More importantly, the security problems supported a longstanding department rumor: that state licensing tests could be purchased on the street.
''I heard when I was deputy assistant secretary that you could get any test you wanted, but nobody proved it to me,'' said John Davis, a former deputy assistant secretary who left the department two years ago and now is a Washington lobbyist.
Established 20 years ago, National has offices in 17 states and contracts nationwide in what has become an $11 million-a-year business.
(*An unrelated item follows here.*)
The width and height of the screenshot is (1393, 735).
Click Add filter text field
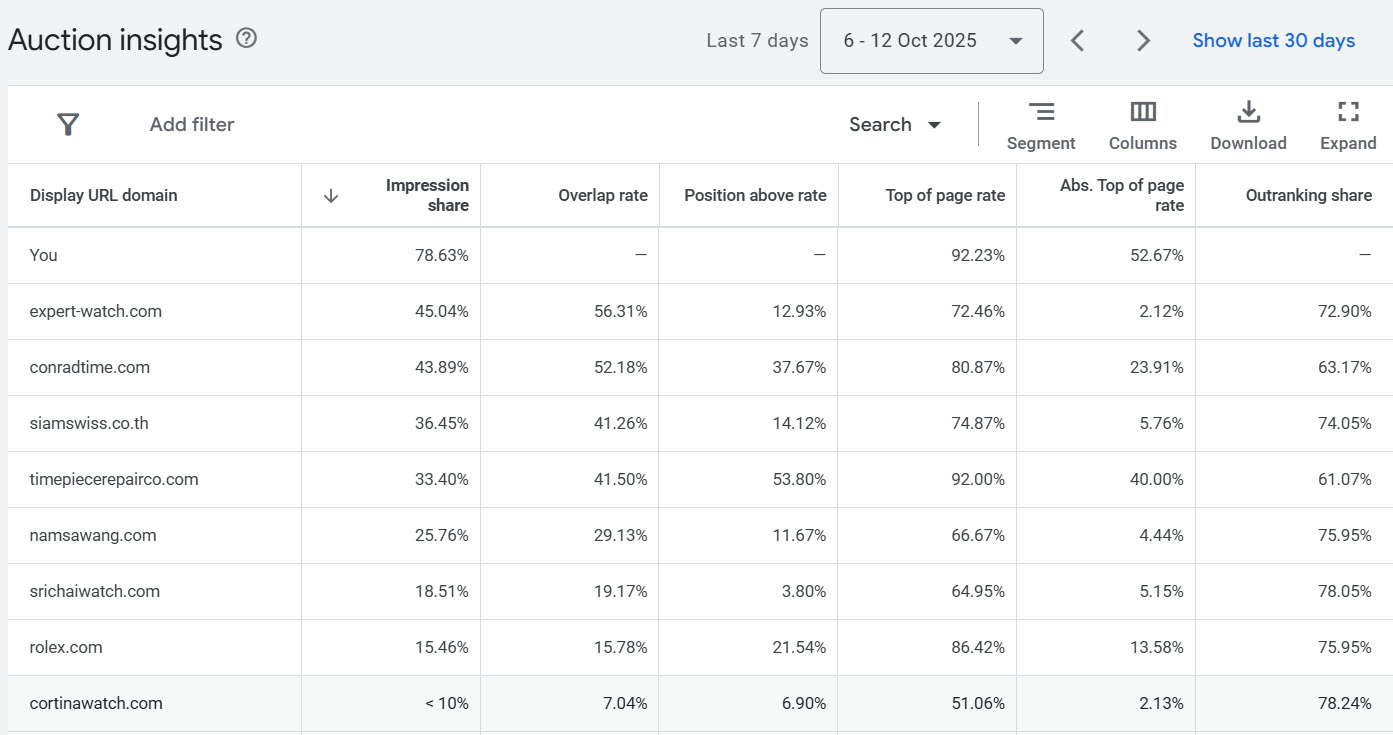coord(192,125)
In Florida alone, the company has conducted construction tests for 17 years, earning $3.5 million in contracts over the last four years.
Since the inspection, National said it has begun using new security systems including cameras in the vault and a detailed inventory process.
National counters the criticisms by saying it reviewed its inventory and found no tests missing and no employees involved in selling tests.
''Everything that was supposed to be there was there,'' company President Lee Schroeder said.
Eugene Rose entered the March 3 construction test at the state's Orlando testing facility planning to take an open book exam.
A short time later, Rose was speaking to Orange County deputy sheriffs. The 43-year-old Nassau County man had 50 percent of the questions for the state's plumbing test tucked inside a book, police reports said.
Rose told deputies he bought the book from an employee of a Jacksonville plumbing supplier. The price: $1,500 cash. Rose told police he didn't know the test material was inside the book. He was not charged but the matter has been turned over to prosecutors in Jacksonville.